[Problem statement]
Starting at the line with "Task: Click the" and continuing through the end of the records, rewrite those lines with "factory" changed to "plant" and everything else left as it is. Omit the pictures from your answer.

[Click-target data]
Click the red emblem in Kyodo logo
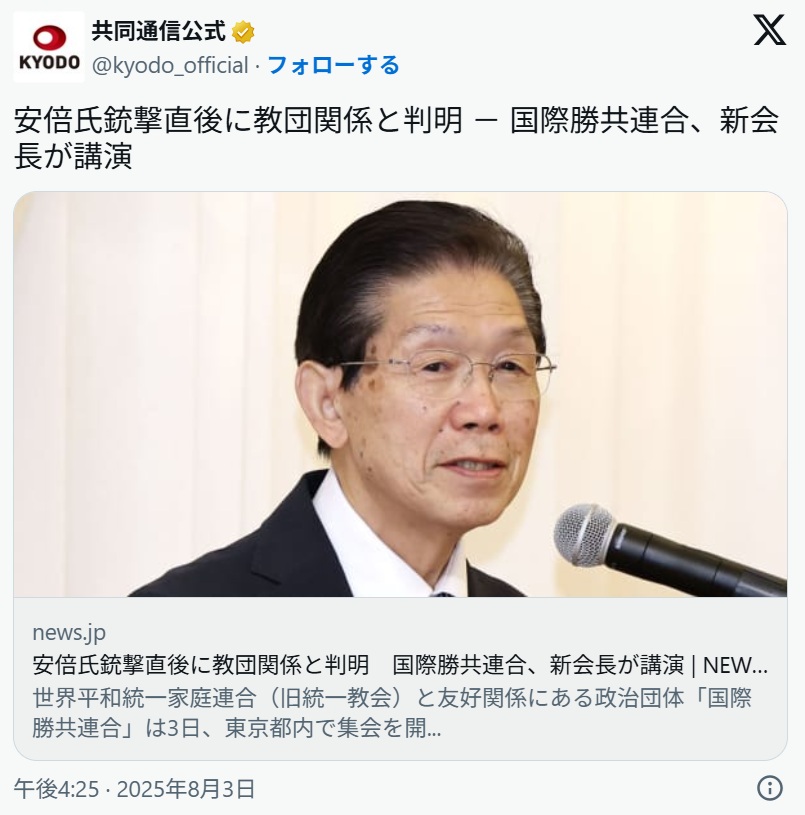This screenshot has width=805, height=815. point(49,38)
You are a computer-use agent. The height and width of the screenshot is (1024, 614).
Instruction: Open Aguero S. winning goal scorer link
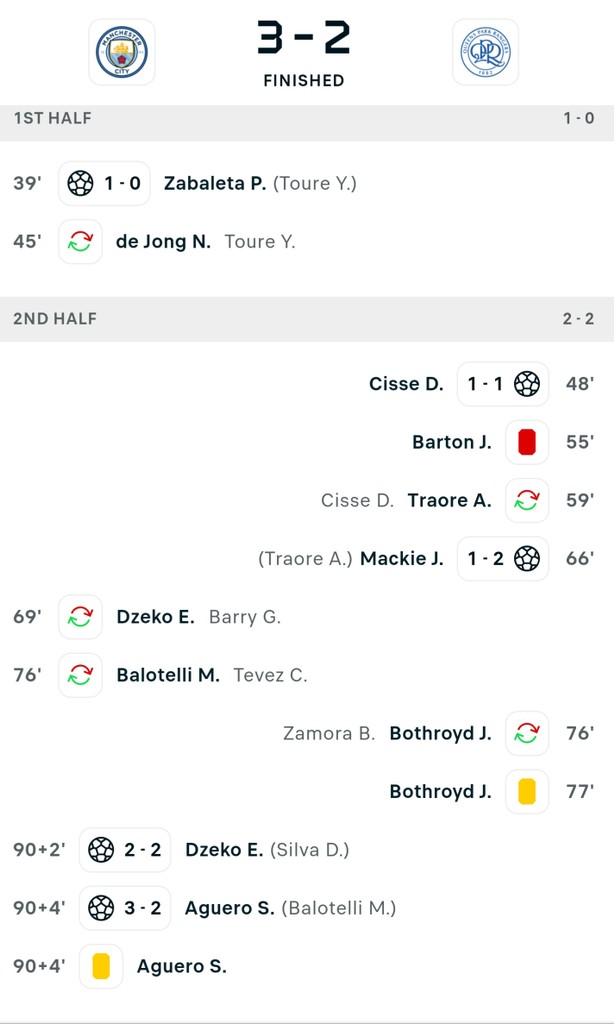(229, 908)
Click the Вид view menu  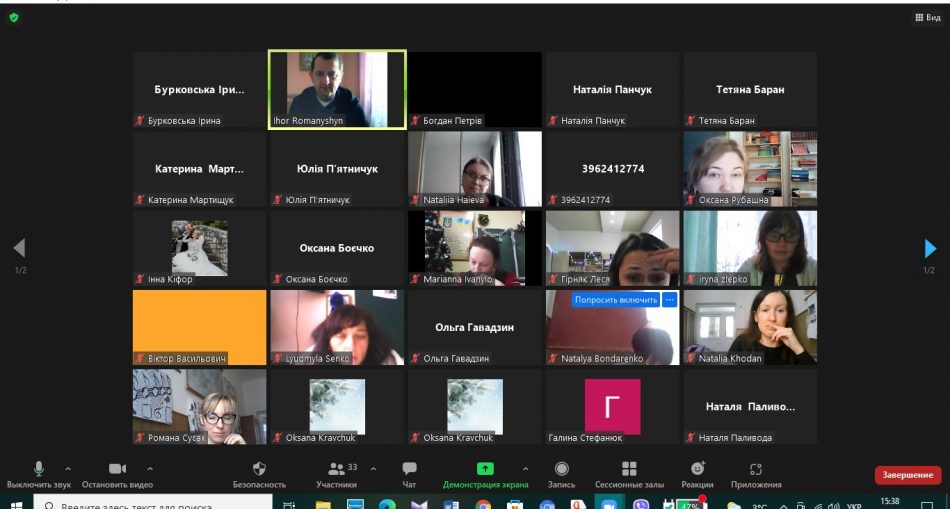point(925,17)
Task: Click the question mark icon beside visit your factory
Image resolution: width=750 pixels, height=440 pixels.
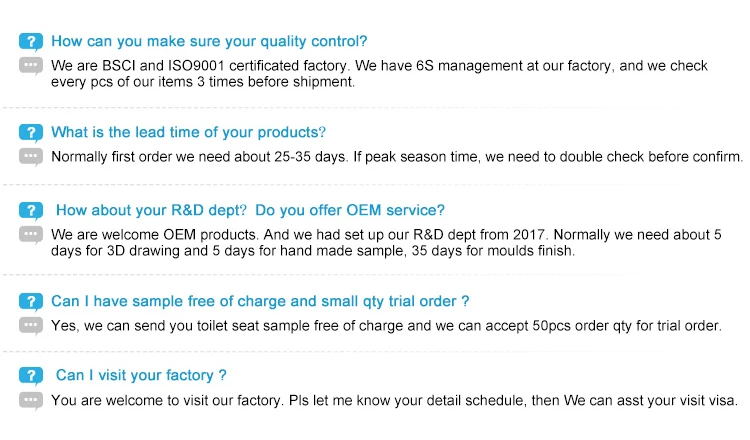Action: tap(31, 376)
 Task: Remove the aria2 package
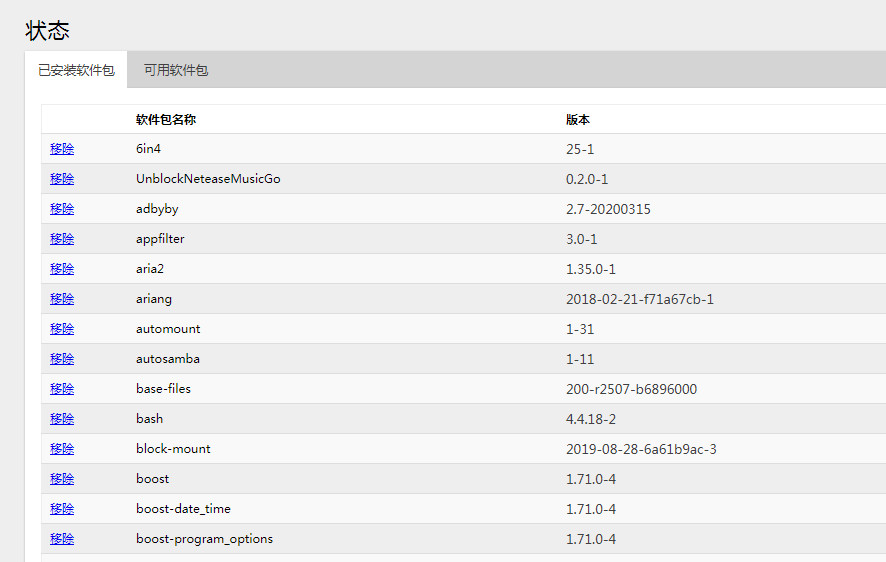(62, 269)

[Task solution]
Task: Click the question mark icon beside visit your plant
Image resolution: width=750 pixels, height=440 pixels.
Action: tap(31, 376)
 Task: Remove the aria2 package
(62, 269)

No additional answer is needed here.